• **PAGE TEXT**:
────────────────

Cinema City Film Quiz #86

[16 December 2012]

Winning Team:
Fairy Light Club

Genre – We’re not allowed to talk about it

Runners Up:
Turd On A Wire
Genre – No genre.. just a piece of crap
As Long As You’ve Got Your Elf
Genre – NHS takeover of the Shire
Citizen Candy Kane
Genre – Seasonal masterpiece

ROUND I: Pre-Production
1. White Christmas is a song from which seasonal film?
WHITE CHRISTMAS [bonus point for Holiday Inn]
2. What is The Polar Express in the film of the same name?
3. Who played the lead role in It’s A Wonderful Life?
4. Scrooged is an adaptation of which Charles Dickens novella?
5. Kevin McCallister is the lead character in which film series?
6. Eastern Promises is set in which city? [bonus point for the baby’s name, as given by Anna]
LONDON [Christine]
7. Will Ferrell and James Caan play father and son in which Christmas movie? [bonus point for naming the film’s director]
ELF [Jon Favreau]
8. Which Batman film is set at Christmas?
9. What is the name of the superhero toy that Jamie wants for Christmas, in Jingle All The Way?

────────────────

• **LISTING**:

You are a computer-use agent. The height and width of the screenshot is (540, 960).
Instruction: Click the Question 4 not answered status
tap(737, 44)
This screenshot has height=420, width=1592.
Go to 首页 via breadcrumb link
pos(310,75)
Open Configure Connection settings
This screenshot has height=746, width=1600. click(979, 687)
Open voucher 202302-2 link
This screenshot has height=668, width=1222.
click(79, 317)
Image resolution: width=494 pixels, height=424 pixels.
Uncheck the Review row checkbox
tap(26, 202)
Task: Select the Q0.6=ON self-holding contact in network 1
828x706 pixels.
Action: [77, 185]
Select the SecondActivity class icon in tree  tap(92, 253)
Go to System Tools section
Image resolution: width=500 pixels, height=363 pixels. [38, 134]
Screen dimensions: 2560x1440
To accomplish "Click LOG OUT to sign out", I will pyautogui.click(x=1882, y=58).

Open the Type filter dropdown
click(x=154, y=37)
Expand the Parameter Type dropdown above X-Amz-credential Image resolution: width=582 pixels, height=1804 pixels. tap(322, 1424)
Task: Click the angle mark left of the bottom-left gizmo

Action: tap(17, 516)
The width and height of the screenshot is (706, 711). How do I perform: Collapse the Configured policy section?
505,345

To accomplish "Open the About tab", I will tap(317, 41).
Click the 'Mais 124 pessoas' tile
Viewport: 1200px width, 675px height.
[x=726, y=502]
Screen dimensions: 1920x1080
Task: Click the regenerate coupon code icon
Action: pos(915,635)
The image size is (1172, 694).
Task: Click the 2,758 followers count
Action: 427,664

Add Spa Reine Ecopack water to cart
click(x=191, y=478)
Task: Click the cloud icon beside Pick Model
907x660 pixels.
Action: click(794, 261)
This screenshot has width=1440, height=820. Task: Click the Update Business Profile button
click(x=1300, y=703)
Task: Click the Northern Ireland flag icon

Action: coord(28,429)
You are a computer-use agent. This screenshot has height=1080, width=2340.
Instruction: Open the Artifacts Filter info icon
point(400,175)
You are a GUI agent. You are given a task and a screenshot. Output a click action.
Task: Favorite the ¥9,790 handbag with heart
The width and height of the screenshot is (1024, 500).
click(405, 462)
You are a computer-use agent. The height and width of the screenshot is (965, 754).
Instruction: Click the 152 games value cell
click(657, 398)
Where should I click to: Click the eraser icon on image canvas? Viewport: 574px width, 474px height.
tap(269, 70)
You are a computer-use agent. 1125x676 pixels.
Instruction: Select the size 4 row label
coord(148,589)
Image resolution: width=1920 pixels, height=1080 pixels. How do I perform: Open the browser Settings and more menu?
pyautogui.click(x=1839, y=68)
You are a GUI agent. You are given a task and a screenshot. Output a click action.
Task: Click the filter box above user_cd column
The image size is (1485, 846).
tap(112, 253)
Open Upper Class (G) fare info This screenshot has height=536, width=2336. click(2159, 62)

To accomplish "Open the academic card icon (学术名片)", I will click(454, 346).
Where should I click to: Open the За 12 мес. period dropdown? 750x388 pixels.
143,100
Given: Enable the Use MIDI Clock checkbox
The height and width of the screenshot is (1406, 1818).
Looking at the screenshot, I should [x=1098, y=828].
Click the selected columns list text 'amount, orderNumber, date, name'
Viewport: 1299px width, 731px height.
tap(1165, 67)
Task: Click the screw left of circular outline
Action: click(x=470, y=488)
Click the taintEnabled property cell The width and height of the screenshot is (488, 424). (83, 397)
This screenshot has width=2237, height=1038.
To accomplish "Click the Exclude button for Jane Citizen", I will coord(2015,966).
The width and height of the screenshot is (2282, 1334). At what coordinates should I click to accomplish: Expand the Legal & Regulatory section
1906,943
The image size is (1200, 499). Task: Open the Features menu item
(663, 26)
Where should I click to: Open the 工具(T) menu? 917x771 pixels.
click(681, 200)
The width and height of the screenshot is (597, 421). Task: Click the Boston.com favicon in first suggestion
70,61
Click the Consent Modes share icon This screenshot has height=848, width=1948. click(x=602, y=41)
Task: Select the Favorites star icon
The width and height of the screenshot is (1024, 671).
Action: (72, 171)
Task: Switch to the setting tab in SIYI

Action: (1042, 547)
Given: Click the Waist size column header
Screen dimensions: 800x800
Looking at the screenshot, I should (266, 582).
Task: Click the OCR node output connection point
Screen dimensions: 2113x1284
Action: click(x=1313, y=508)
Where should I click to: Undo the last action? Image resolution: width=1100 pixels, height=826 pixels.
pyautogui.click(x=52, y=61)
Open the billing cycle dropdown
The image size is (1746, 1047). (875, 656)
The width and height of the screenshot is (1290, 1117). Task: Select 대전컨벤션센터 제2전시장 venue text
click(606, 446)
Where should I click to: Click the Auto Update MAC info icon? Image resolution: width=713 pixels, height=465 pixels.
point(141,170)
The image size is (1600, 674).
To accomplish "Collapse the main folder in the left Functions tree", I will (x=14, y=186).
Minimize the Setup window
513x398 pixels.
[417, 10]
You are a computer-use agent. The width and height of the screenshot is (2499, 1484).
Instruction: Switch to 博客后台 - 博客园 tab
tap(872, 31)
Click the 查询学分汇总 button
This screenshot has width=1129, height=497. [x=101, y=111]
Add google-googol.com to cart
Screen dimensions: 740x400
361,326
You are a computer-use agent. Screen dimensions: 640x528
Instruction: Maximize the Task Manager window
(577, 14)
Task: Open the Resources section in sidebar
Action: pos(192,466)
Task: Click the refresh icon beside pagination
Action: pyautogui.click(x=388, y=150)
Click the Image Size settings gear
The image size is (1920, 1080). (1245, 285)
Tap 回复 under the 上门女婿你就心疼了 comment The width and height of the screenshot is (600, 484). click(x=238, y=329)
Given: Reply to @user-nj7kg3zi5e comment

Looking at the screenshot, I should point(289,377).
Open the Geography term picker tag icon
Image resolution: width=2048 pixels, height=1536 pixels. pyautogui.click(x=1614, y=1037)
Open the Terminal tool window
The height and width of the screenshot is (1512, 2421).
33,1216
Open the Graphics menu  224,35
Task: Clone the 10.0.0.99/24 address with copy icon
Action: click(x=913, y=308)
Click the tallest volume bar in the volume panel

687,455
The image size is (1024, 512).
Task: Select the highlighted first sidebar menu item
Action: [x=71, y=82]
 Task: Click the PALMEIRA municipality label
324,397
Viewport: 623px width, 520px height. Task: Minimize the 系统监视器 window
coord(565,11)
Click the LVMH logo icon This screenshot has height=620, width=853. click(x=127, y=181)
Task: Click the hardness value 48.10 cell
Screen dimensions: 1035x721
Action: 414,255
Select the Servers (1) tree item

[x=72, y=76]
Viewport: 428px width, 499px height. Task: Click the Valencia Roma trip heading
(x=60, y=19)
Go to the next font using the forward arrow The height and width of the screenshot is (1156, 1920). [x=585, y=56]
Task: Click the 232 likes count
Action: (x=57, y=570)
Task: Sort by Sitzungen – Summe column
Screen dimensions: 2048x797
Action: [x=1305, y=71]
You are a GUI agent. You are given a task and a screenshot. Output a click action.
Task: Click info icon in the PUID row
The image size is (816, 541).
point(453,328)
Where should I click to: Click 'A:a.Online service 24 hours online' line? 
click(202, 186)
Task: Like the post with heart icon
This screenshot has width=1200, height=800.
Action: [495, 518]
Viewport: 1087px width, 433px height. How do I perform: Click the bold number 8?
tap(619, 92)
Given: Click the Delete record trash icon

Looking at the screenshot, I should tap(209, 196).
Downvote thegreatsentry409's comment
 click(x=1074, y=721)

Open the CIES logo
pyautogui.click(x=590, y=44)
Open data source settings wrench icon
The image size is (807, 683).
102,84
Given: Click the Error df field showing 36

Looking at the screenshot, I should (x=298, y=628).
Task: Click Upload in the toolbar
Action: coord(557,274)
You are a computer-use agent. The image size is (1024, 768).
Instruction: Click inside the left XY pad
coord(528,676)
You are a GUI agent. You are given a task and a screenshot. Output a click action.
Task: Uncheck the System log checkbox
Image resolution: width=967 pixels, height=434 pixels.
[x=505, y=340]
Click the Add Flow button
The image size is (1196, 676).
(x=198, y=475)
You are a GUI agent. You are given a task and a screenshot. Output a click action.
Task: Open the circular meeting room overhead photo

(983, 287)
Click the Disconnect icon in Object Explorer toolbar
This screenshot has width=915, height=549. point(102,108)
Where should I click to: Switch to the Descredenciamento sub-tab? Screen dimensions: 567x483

────────────────

• **WORK INSTRUCTIONS**:
1. Answer from the film quiz page:
(a) Which team won the quiz?
(b) What date is given for the quiz?
(c) What answer is shown for the question about Will Ferrell and James Caan, and who is named as the bonus?
2. Carry on the film quiz page from the point where it stops.

• **OUTPUTS**:
1.
(a) Fairy Light Club
(b) 16 December 2012
(c) ELF, with Jon Favreau as the director for the bonus point

2.
10. The Muppet Christmas Carol was released in which year?

ROUND II: Filming [Goldie Hawn Special]
1. Which of the following is the only film which stars Goldie Hawn and Kurt Russell? Overboard? Romancing The Stone? Out Of Africa?
2. Which actor plays the role of Dr. Ernest Menville in Death Becomes Her? Michael Douglas? Burt Reynolds? Bruce Willis?
3. Goldie Hawn starred alongside Woody Harrelson and Wesley Snipes in which sporting film? Major League? Wildcats? White Men Can’t Jump?
4. Which of the following is not a member of the eponymous First Wives Club? Meryl Streep? Diane Keaton? Bette Middler?
5. What was Goldie Hawn’s first film role? There’s A Girl In My Soup? Dollar? Cactus Flower?
6. What is the title character’s first name in Private Benjamin? June? Julie? Judy?
7. Goldie Hawn appeared in only one western, what was the title? Lovers And Liars? Town And Country? The Duchess And The Dirtwater Fox?
8. 1978’s Foul Play is an homage to the work of which director? John Huston? Frank Capra? Alfred Hitchcock?
9. Which of the following was the poster tagline for Bird On A Wire? He’s every woman’s dream and one woman’s nightmare? There’s only one way these two are going to get along? Ninety minutes, six bullets, no choice?
10. The house used in HouseSitter was just an elaborate set and was torn down after the movie. True or False?

ROUND III: Post-Production
1. The following is the poster tagline for which Danny Boyle film “Five saints, two boys and millions of pounds”?
2. An Affair To Remember plays a large part in the story of which 1993 romantic comedy.. that happens to take place at Christmas?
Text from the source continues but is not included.